本来であれば華やかなイルミネーションに包まれるはずの香港ですが、2019年12月25日のクリスマスは、例年とは全く異なる緊張感に支配されました。前日のイブから続く政府への激しい抗議活動は、聖なる夜になっても収まる気配を見せません。各地のショッピングモールには多くの市民が集結し、いまや運動の象徴となった合唱曲「香港に再び栄光あれ」が館内に響き渡っています。

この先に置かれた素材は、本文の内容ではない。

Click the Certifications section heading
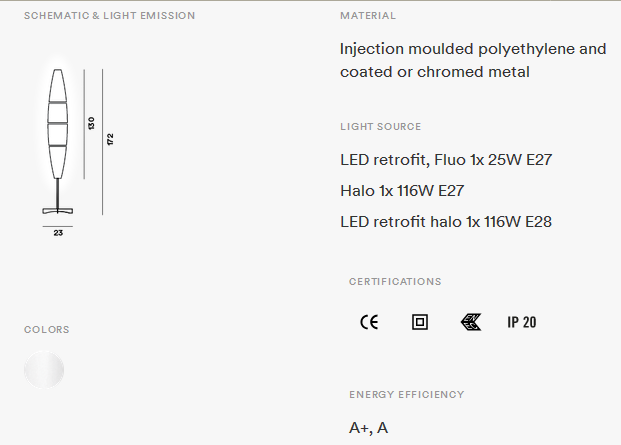The width and height of the screenshot is (621, 445). [x=395, y=281]
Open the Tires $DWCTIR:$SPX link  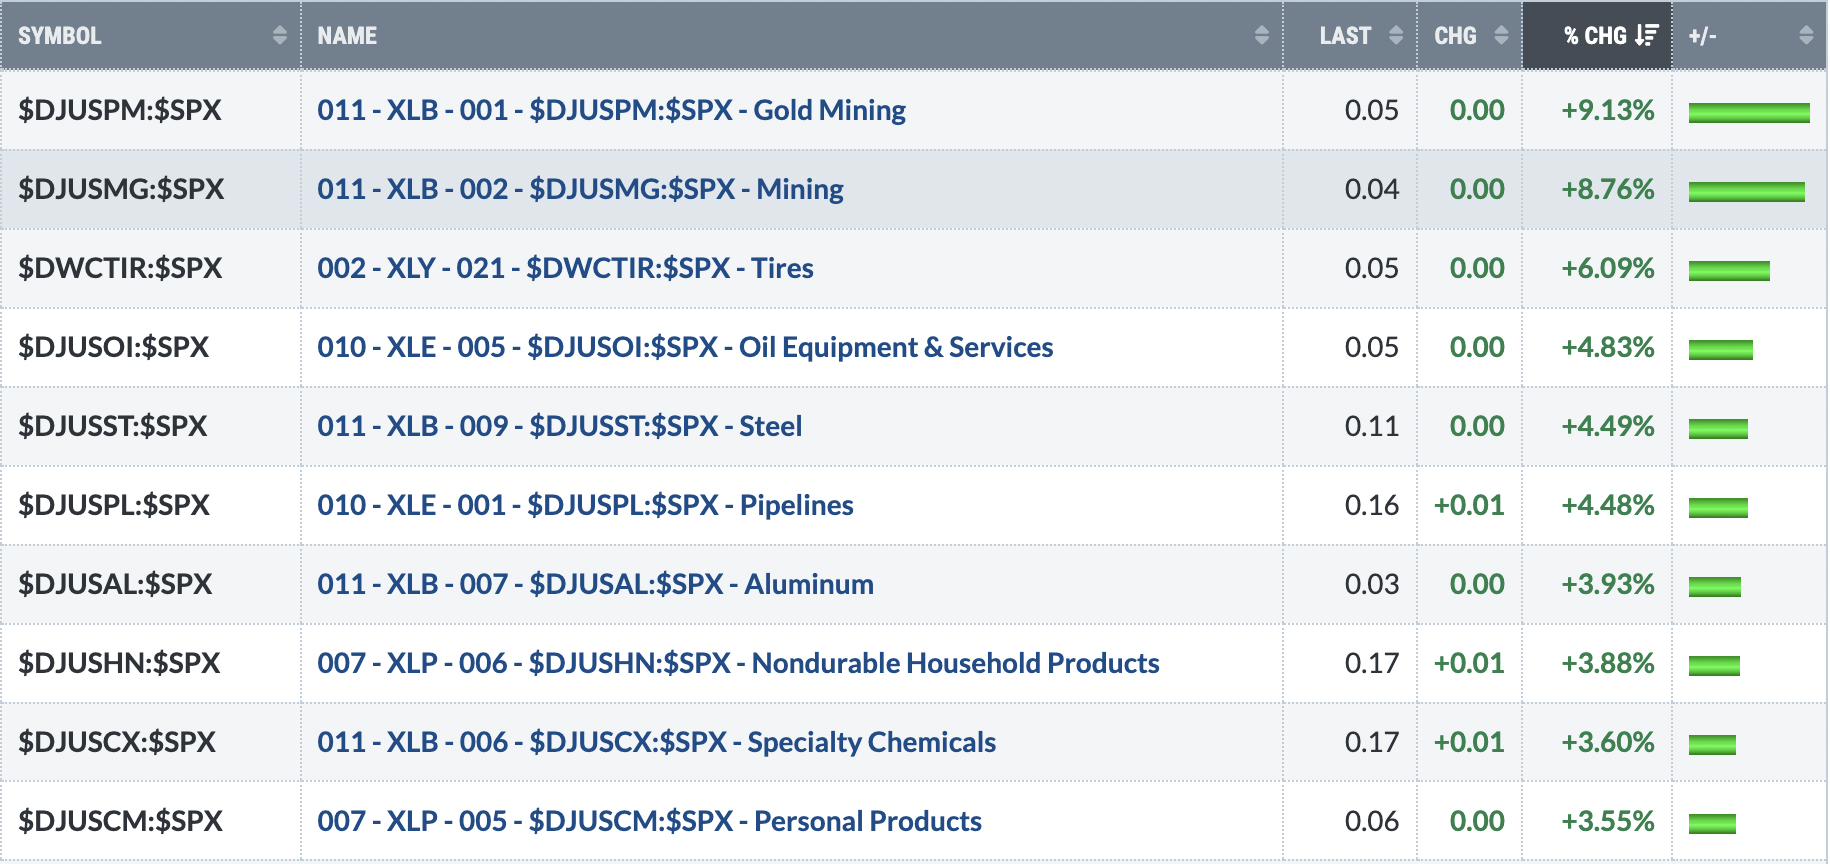click(566, 268)
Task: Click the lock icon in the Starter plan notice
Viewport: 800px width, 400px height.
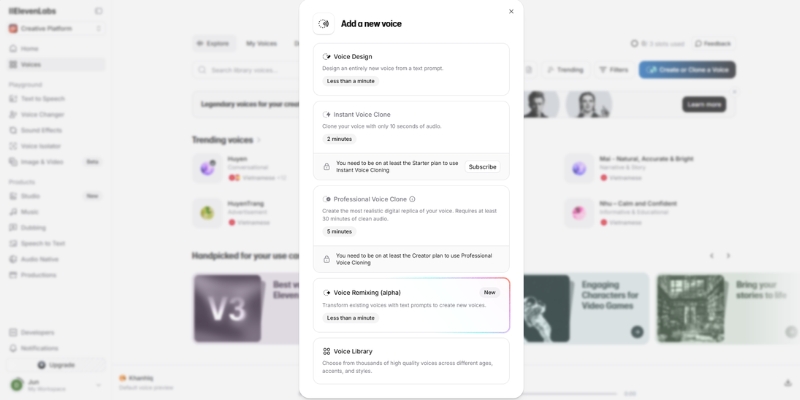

デモの現場では、サンタクロースの衣装に身を包んで参加する人の姿も見られ、一見すると季節の行事のようにも映ります。しかし、彼らが掲げる「光復香港、時代革命(香港を取り戻せ、時代の革命だ)」というスローガンが書かれた幟(のぼり)は、自由を求める切実な決意を物語っているでしょう。こうした光景に対し、SNS上では「平和な夜を返してほしい」という悲痛な叫びや、「彼らの勇気を支持する」といった多様な意見が飛び交っています。

スポンサーリンク

繁華街モンコックで衝突、クリスマスの街に放たれた催涙弾

九竜地区を代表する繁華街である旺角(モンコック)では、事態はさらに深刻な局面を迎えました。抗議する市民たちが警官隊を取り囲む形となり、現場の緊張は一気に頂点へ達したのです。警察側は群衆を強制的に排除するため、「催涙弾」という化学剤を用いた武器を使用しました。これは、皮膚への刺激や涙、咳を引き起こして人の行動を制限するもので、平和なはずの街角が瞬く間に白い煙に包まれてしまったのです。

2019年11月下旬に行われた区議会選挙以降、一時的にデモの勢いは落ち着きを見せていたように思われました。しかし、今回のクリスマスで見せた激しい衝突は、市民の不満がいまだ根深く残っていることを裏付けています。年末から2020年の年明けにかけてもさらなる抗議活動が計画されており、混乱の長期化は避けられない情勢といえるでしょう。

私個人の意見としては、祝祭の場が争いの場へと変わってしまう現状に深い悲しみを感じざるを得ません。対話による解決が遠のき、力による抑圧が繰り返されることは、国際社会にとっても大きな損失です。民主主義のあり方を問うこの動乱が、一刻も早く平穏な着地点を見つけることを願ってやみません。